A 24-hour London bus strike has seen many people turn to their cars to get to work today, and London's roads aren't free-flowing at the best of times. Tom Rutherford takes a look at roads and car ownership in Britain in our continuing series of extracts from the upcoming book, Olympic Britain, showing through statistics the changing face of Britain since the previous London Olympics of 1908 and 1948.
The mass production of the Model-T Ford from 1908 is often viewed as the dawn of the motorised society. However, the beginning of mass motoring in Britain was perhaps best signalled by the opening of the M1, the first full-length motorway, 50 years’ later.
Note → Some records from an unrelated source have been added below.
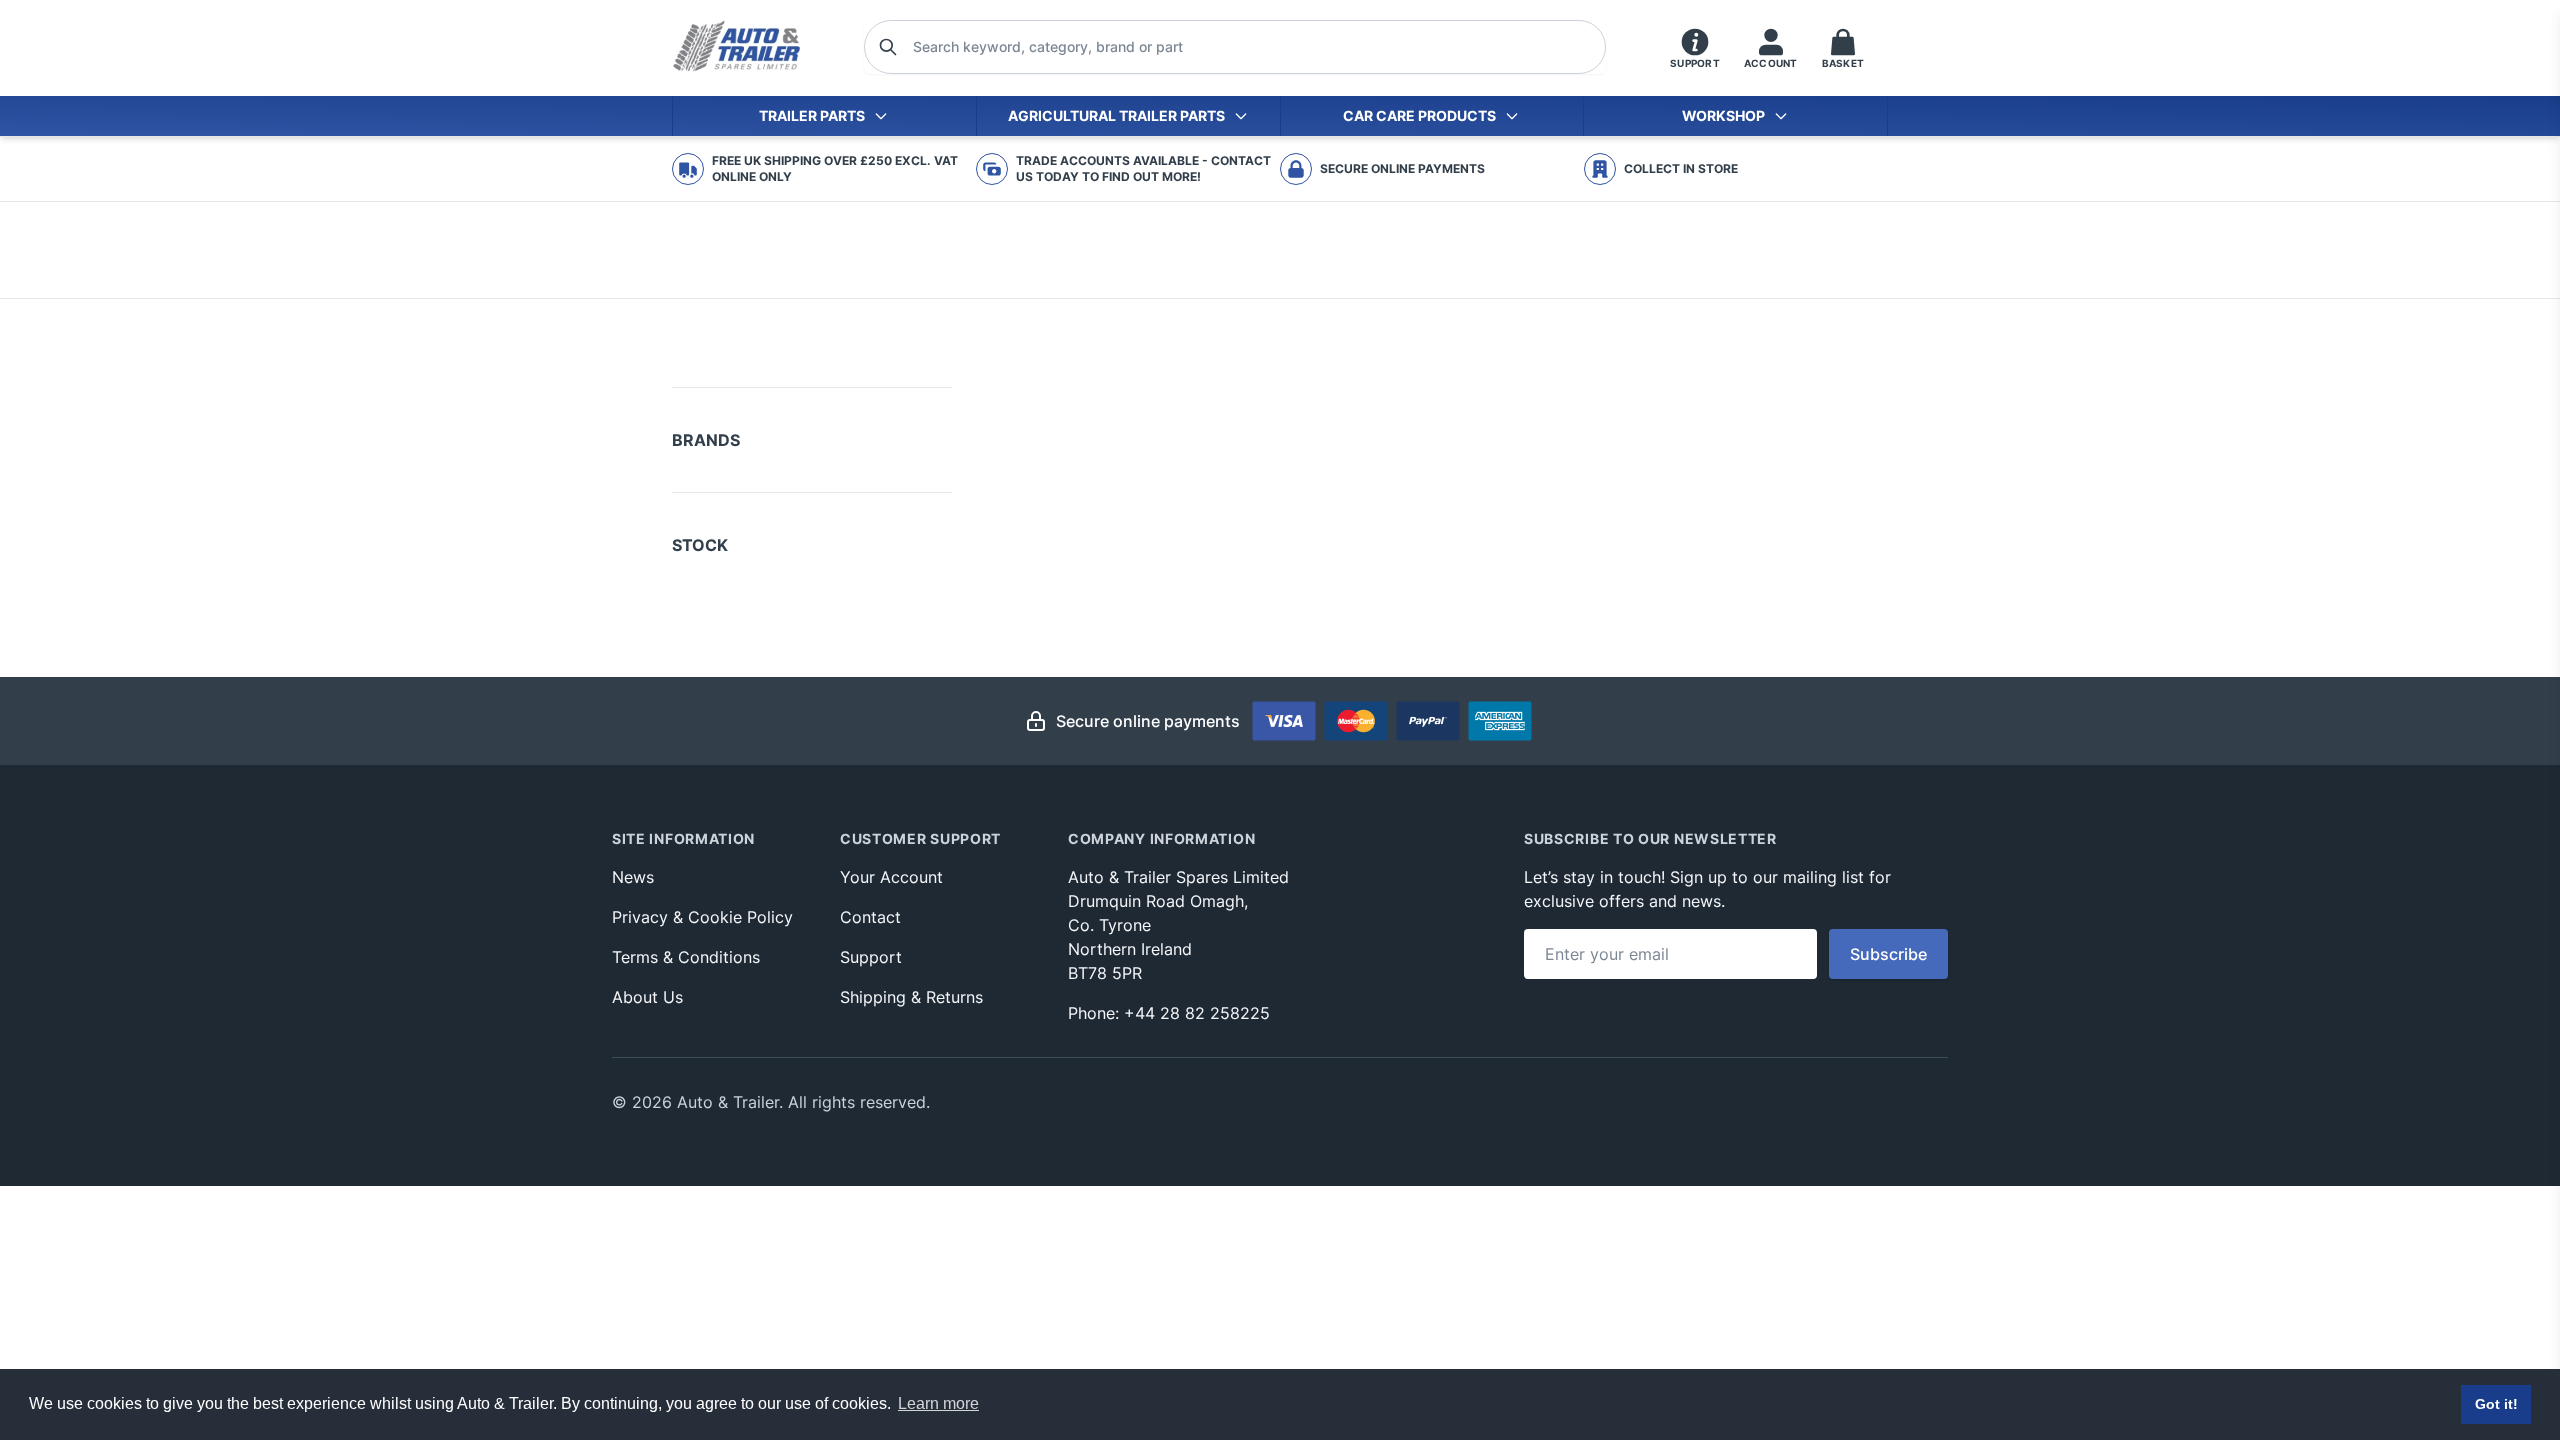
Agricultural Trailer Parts (1116, 115)
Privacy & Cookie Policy (702, 917)
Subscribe (1888, 954)
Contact (870, 917)
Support (871, 957)
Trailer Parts (812, 115)
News (633, 877)
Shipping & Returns (911, 997)
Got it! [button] (2496, 1404)
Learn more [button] (938, 1403)
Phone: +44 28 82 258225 (1169, 1013)
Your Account (891, 877)
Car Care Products (1419, 115)
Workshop (1723, 115)
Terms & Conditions (686, 957)
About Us (647, 997)
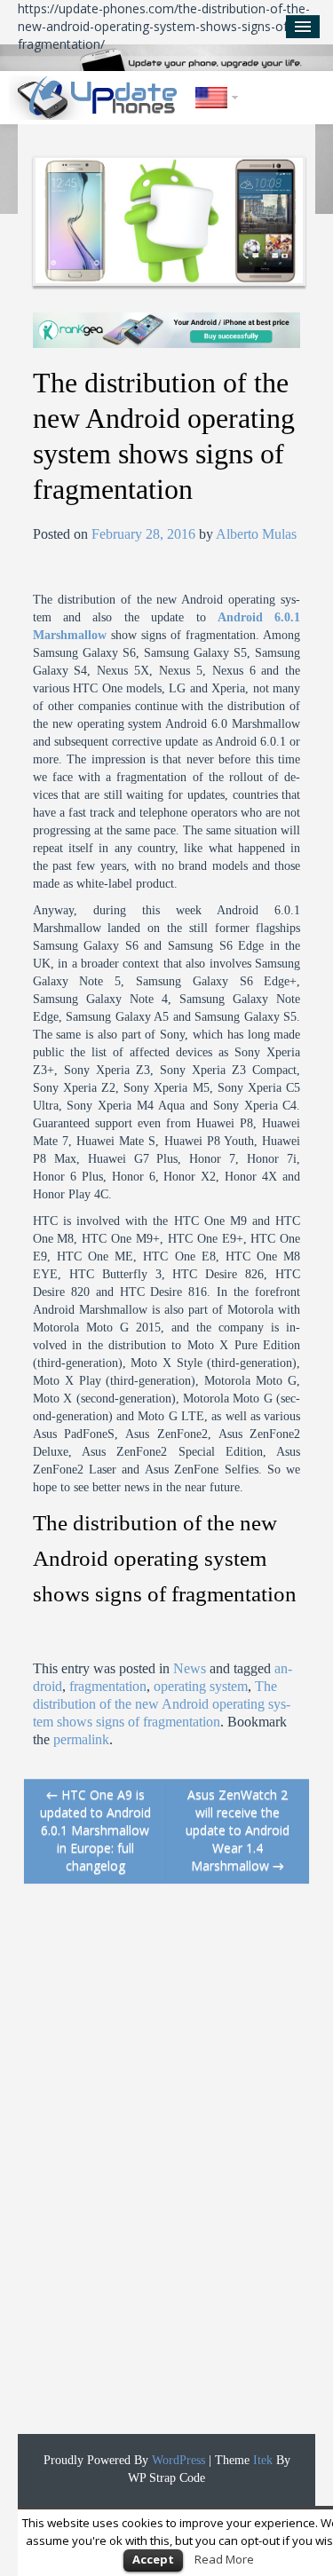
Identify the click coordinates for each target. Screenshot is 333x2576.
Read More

The road network in 1914 was only 28% shorter than it is today, but no official attention was paid to the state of roads in Britain until after the First World War. The first dedicated Roads Department of the Ministry of Transport was created in 1919, and over the next decade, roads were systematically surveyed and a ‘Road Fund’ established to provide finance for the repair of particularly bad stretches.
Private car ownership grew slowly until after the Second World War, but accelerated following the end of petrol rationing. By the late 1950s car travel had become the preferred mode transportation. Congestion was a recognised issue by the early 1960s, but the widely accepted solution was to build more roads.
This changed in 1963 with the publication of the Buchanan Report – Traffic in Towns. For the first time, the fact of unrestrained car ownership growth was factored into town planning and urban design. The radial design of roads around towns, without heavily restricting access to town centres has been the norm since then and is perhaps best symbolised by the M25, completed in 1986.
Various subtle modifications have been made to the model of congestion control in Britain since Buchanan, including the introduction of parking charges in cities in the early 1970s and the pedestrianisation of some town centres. Congestion charging was introduced in London in the 2003, but this has not been widely adopted.
In 1923, there were five cars for every kilometre of major road; today, the figure is five-hundred, though the quality of the road network is vastly improved. The chart shows the number of licensed private cars and the length of major roads (motorways plus A and B-roads) in Great Britain.
Note: Minor revision was made to the length of major roads from 1992 onwards.